Matter of Cowen v. Reavy

In this proceeding the action of the Civil Service Commission in fixing minimum qualifications for admission to an examination to the position of unemployment insurance referee and in formulating rules in respect to the rating of applicants upon the examination is challenged as illegal and invalid. With much contained in the majority opinion I am in accord. To provide, as the Commission has done, that a relative weight of forty per cent only is to be given to the written examination while sixty per cent is given to experience and general qualification is in conflict, as the majority opinion points out, with the constitutional provision that an examination *Page 240 to determine merit and fitness so far as practicable shall be competitive. (Matter of Scahill v. Drzewucki, 269 N.Y. 343.) I am also in accord with the view that the requirement that attorneys and counselors at law admitted to the examination must be graduates from a recognized school of law is unreasonable. There is no rational basis for the distinction between attorneys who qualify for admission to the Bar in this State by presenting a certificate of graduation from a recognized law school and those who qualify themselves by other study under the rules of the Court of Appeals for admission of attorneys and counselors at law. No such single requirement for admission to the Bar as a law school graduation is imposed by the rules of this court, and I do not perceive how additional merit or fitness can depend on professional graduation as against an adequate substitute such as is provided in the Court of Appeals rules.

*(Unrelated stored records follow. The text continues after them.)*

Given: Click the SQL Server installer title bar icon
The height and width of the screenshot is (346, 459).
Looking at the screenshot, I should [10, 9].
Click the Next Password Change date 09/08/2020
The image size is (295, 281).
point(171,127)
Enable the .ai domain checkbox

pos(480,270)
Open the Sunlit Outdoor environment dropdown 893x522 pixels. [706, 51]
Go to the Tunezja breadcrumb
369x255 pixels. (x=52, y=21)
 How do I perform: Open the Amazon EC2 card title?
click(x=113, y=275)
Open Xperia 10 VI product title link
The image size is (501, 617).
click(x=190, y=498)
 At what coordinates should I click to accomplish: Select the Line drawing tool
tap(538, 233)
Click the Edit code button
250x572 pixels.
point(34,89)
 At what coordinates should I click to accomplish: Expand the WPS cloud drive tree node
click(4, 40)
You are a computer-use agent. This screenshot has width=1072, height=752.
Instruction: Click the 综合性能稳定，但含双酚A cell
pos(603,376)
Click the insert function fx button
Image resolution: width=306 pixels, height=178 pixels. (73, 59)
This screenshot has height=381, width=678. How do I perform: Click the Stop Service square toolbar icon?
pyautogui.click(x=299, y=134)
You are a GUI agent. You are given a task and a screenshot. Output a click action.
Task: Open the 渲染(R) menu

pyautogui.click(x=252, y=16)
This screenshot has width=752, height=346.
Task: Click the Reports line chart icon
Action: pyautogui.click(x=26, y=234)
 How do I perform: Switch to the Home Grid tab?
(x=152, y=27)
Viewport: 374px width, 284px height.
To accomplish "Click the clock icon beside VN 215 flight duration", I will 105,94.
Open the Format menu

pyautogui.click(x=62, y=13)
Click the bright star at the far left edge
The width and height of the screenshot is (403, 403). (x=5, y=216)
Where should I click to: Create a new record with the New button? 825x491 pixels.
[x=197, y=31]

When, however, it comes to the qualifications with respect to experience I am in disagreement with the majority. Broad powers are granted to administrative boards. Action of such boards within the scope of the powers conferred upon them can only be invalidated when the action is arbitrary or unreasonable, palpably illegal. The Commission need not show the reasonableness of its determination. It is only where the administrative board errs as matter of law by arbitrary, capricious or unreasonable action that the courts may intervene. The qualifications of experience may be useful even if not indispensable in securing the type of professional man best fitted for the positions to be filled. The determination rests with the Commission, not with the courts. (People ex rel. Moriarty v. Creelman, 206 N.Y. 570;People ex rel. Schau v. McWilliams, 185 N.Y. 92; Matter ofGrade Crossings [N.Y.C.R.R. Co.], 255 N.Y. 320; Matter ofNiagara Falls Power Co. v. Water P. C. Comm., 267 N.Y. 265.)

The order, in my opinion, should be modified so as to remit the matter to the Commission to make new regulations as to the weight to be given to the written examination *Page 241 and to experience in accordance with the constitutional provisions and as to minimum qualifications for attorney applicants in accordance with the foregoing.

LOUGHRAN, RIPPEY and CONWAY, JJ., concur with LEWIS, J.; SEARS, J., dissents in part in opinion, in which LEHMAN, Ch. J., and FINCH, J., concur.

Ordered accordingly.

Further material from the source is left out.